The king asked the unforgiving servant: Should not you have had mercy on your fellow servant just as I had on you? I remitted the whole of your debt when you appealed to me. Were you not bound to show your fellow servant the same pity I showed you?

Our first lesson for today, Exodus chapter 20, begins thus: "I am the Lord your God, who brought you out of the land of Egypt, out of the house of bondage". Then follows the Ten Commandments. The Law was not given so that Israel could work out its own salvation; it was not a means of salvation at all. It was given to a people who were already saved. The observance of the Law is a joyful response to a God who has shown mercy. The recipients of God’s mercy must respond in a particular way and shape their life accordingly. "You shall have no other God beside me". You should respect the rights of your fellow human beings and show mercy as I have shown mercy.

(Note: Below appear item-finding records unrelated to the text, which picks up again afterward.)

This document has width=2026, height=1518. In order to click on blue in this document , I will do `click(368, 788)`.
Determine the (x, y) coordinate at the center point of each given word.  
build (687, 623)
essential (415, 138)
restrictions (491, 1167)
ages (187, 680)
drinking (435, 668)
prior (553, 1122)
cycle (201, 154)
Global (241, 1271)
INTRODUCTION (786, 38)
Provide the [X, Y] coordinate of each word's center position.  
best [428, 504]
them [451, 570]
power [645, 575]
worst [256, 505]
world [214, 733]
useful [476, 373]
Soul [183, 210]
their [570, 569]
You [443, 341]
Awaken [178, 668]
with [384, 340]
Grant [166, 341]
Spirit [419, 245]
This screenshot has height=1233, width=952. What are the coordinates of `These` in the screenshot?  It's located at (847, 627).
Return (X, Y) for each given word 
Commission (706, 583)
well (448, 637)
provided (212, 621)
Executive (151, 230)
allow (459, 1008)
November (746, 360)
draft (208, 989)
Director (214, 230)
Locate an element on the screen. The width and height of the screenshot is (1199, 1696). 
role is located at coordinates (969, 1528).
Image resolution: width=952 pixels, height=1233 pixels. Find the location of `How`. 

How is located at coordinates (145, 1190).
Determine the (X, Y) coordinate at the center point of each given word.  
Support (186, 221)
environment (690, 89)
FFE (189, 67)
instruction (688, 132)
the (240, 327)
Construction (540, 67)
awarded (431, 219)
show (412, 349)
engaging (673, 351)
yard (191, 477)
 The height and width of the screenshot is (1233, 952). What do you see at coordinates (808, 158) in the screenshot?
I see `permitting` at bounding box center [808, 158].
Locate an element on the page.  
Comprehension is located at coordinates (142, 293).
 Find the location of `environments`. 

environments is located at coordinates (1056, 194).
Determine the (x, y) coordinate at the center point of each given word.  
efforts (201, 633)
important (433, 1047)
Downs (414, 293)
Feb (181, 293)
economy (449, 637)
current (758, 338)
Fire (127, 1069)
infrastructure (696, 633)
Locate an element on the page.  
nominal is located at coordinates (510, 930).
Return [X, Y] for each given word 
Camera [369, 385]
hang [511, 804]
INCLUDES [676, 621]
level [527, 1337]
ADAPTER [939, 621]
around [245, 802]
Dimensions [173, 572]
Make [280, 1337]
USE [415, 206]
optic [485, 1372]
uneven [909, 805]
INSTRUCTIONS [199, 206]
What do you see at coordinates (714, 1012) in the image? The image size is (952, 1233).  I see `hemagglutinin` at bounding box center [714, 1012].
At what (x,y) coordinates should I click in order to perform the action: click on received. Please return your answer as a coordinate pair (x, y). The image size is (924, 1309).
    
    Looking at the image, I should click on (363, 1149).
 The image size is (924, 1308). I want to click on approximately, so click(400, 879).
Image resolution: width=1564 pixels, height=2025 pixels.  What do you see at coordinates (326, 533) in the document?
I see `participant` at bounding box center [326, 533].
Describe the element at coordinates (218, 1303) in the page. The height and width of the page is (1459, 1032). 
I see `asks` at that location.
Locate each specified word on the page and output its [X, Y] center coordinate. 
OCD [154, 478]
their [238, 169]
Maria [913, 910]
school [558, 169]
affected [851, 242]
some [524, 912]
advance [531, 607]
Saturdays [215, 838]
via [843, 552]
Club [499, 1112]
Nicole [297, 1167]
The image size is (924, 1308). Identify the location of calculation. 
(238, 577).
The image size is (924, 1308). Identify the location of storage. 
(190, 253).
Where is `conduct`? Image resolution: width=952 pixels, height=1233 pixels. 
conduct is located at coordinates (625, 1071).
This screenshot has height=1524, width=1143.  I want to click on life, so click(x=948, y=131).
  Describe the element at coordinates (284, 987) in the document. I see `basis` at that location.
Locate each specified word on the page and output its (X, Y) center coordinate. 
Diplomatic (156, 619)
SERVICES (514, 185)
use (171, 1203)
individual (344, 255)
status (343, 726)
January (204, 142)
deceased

There is a beautiful story about Gautama Buddha. One fine morning Buddha was walking on the edge of a lotus pond in paradise. Though the lotus leaves covered the pond, Buddha could see hell deep below, all blood and fire and thousands crying and cursing. Among them Buddha recognized a person whose name was Kandata -- a bandit who murdered people while on earth. But Buddha remembered that Kandata did one good thing.

One day as Kandata was walking, he saw a small spider creeping on his way. He lifted his leg intending to kill it, but he did not. He thought that, though the spider was small, it was endowed with life, and so he spared it. Buddha while watching remembered this good deed of Kandata and thought of helping him. Then Buddha saw a spider making a web with its silver thread on a lotus leaf. He picked up the spider thread with his hand and let it down to Kandata. Kandata took the end of the thread and started to climb up. He felt the thread strong and almost reached paradise. Then he looked down and saw many others taking the spider thread and climbing up. Kandata was angry and called out, This thread is mine, you sinners get down, otherwise the thread will break. Then the thread broke and all went down including Kandata.

The thread was Buddha’s compassion. The thread of Buddha’s compassion could bear the burden of all creatures in suffering, but it could not bear the burden of one person trying to save himself at the expense of others. Buddha was very sad that day. Where compassion is lost, where forgiveness is lost, there is no God. "So also my heavenly Father will do to everyone of you, if you do not forgive your brother from your heart."